Ein Kreativbüro mitten in der Altstadt von Solothurn, gleich neben der St. Ursenkathedrale, modern her- und eingerichtet, mit Computer und grosszügigen Arbeitsflächen im charmanten Altbau. Auf einem Korpus steht, an die Wand gelehnt, eine gerahmte Humorzeichnung. Der Cartoon zeigt Picasso mit seiner «Neuen»; die neue Geliebte an der Seite des spanischen Künstlers hat ein stark verzogenes und ornamental buntes Gesicht, das eine Auge sitzt grotesk mitten auf der Wange – so pflegte Pablo Picasso in seiner kubistischen Phase -Frauen zu porträtieren.

Die Parodie auf dem Korpus jedoch ist das Werk von Christoph Biedermann. Er hat sie für eine Ausstellung gezeichnet. Er greift regel-mässig auch für «reformiert.» zum Stift –  der Cartoon auf der letzten Seite ist seit gut sieben Jahren immer ein Schmunzelstück von ihm.

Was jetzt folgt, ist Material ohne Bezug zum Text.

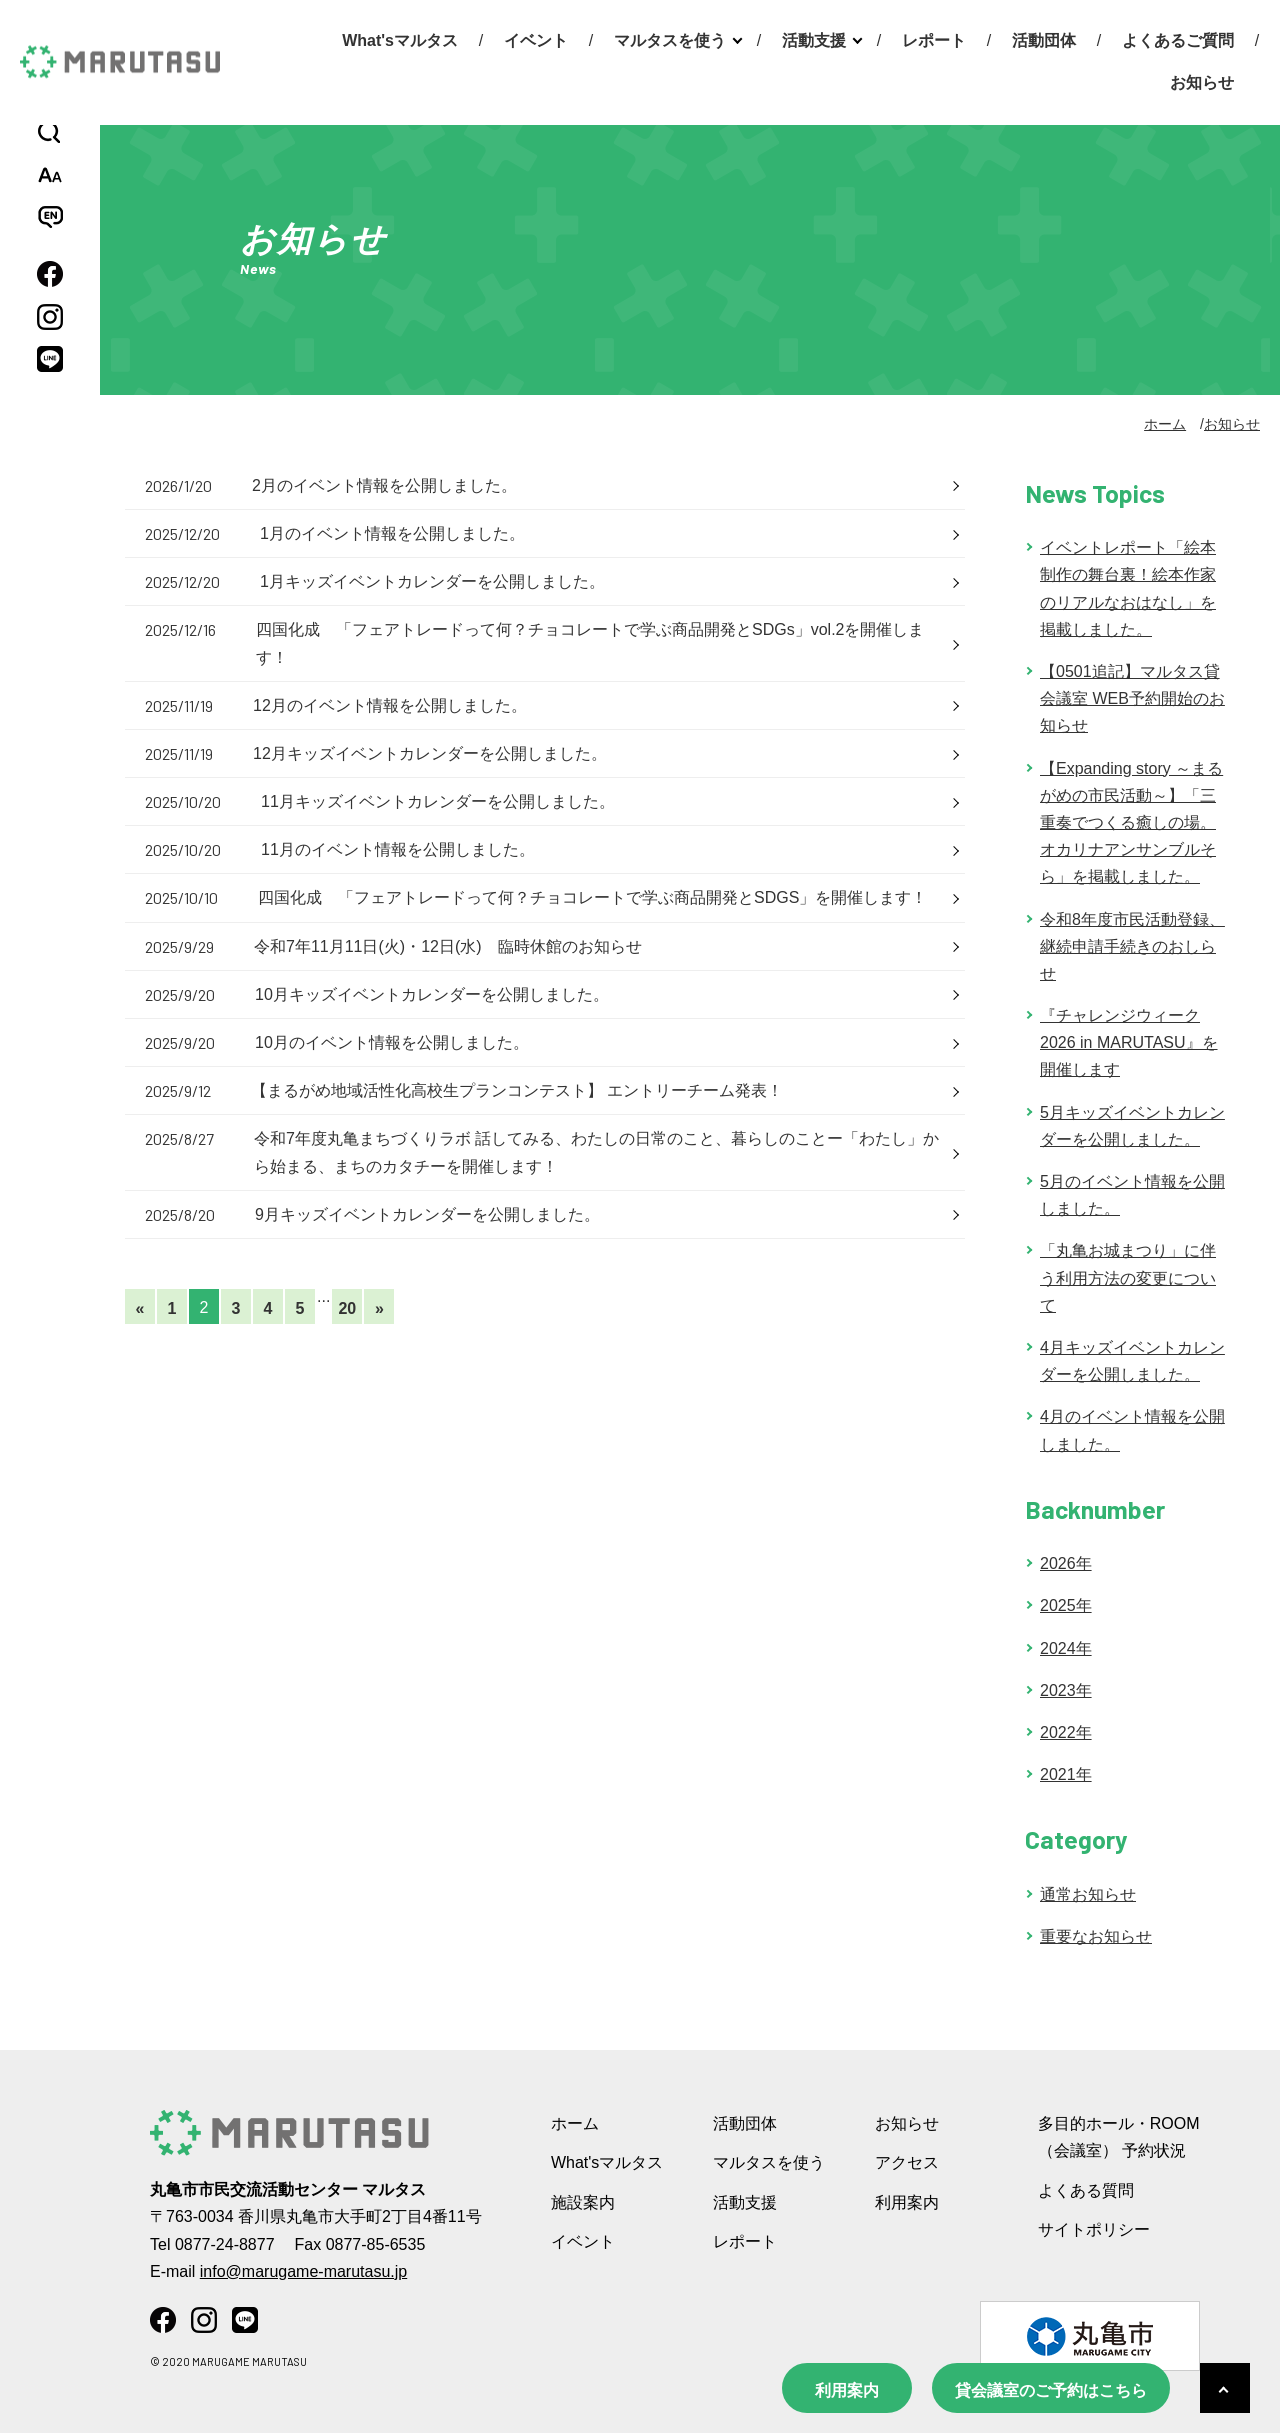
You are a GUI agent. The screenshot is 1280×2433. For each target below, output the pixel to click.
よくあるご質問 (1178, 40)
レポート (934, 40)
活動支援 (814, 40)
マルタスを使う (670, 40)
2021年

Auf sein Schaffen für «reformiert.» erntet er viele Reaktionen. Die Zuschriften – fast durchwegs lobenden Inhalts – stapeln sich auf seinem Tisch. «Eine Leserin aus dem Kanton Zürich schickt mir zum Beispiel zu jeder meiner Zeichnungen einen Brief mit einem eigenen Gedicht dazu, das macht mir enorm Freude», sagt der 54-jährige Zeichner mit der sportlichen Statur, den dunklen Haaren und dem gediegen angegrauten, kurz gestutzten Bart. Für einen Cartoonisten sei es etwas vom Schönsten, regelmässig für -eine Publikation zu zeichnen, das rege zum Schaffen an und sorge für Resonanz. «Leider gibt es immer weniger Zeitungen und Magazine, die Cartoons bringen, das merken wir von der Zeichnerzunft schon.»

Wenn das Papier ausging

Schon früh offenbarte sich Christoph Biedermanns Neigung zum Zeichnen. «Ich habe als Bub gezeichnet, was das Zeug hielt, manchmal ging das Papier aus», erzählt er mit einem Lachen. Beim Berufsberater habe er alles angekreuzt, was irgendwie mit Zeichnen zu tun hatte. Dann habe er sich für Grafiker entschieden. «Damals hatte das noch viel mit Pinsel und Stift zu tun, man konnte sich nicht vorstellen, dass dieser Beruf heute grossenteils am Computer stattfindet.»
Eine Kombination von Computer- und Handarbeit sind auch seine Cartoons für «reformiert.»: Die Konturen zeichnet er mit dem Filzstift, koloriert wird elektronisch, «weil flächige Farbe auf kleinformatigen Bildern besser wirkt als eine Aquarell-Handkolorierung».

Mir liegt es fern, bestimmte Menschengruppen zu verletzen. Aber ganz ohne Biss geht es nicht.
Christoph Biedermann

Eine Farbe spricht Zeichner Biedermann speziell an: «Ich bin schon ein bisschen grün, kein Fundi zwar, aber die Umweltprobleme bereiten mir grosse Sorgen», erklärt er. Immerhin ist er auf -einem Bauernhof aufgewachsen, der Bezug zur Natur ist ihm gewissermassen in die Wiege gelegt worden. Auch andere Themen dieser Welt beschäftigen ihn: Armut, Gerechtigkeit, Migra-tion. «Ich bin kein grosser Redner, deshalb liegt es für mich als Zeichner nahe, dass ich meine kritischen Gedanken in Cartoons ausdrücke», sagt er. Das Schöne am Genre des Cartoons sei, dass es Kritik mit dem Lächeln verbinde. Das wirke häufig nachhaltiger als der bitterböse und moralinsaure Mahnfinger.

Der feine Twist

Er selber hole beim Zeichnen nicht den Holzhammer hervor, er möge eher den «feinen Twist», der einem Thema eine ironische, liebenswürdig witzige oder hintergründig leise Note gebe, führt Biedermann aus. Zudem liege es ihm fern, bestimmte Menschengruppen zu verletzen; religiöse Gefühle oder die Befindlichkeit von Minderheiten seien für ihn tabu. «Klar, ohne Biss kann ein Cartoonist nicht arbeiten, Verletzungen gibt es immer – aber jeder muss für sich selbst ausmachen, wo er die Grenzen zieht.»

Seine Einfälle wehen ihn oftmals buchstäblich an, auf dem 13 Kilometer langen Arbeitsweg, den er mit dem Velo zurücklegt. «In solchen Momenten halte ich an, zücke das Notizbuch und trage den Gedankenblitz ein, mit einem Stichwort und vielleicht einer flüchtigen Skizze dazu.» Die spätere Ausarbeitung sei dann die Kür, laufe fast wie von selber. «Das wirklich Herausfordernde an einer Zeichnung, das ist die Idee», lautet sein Fazit.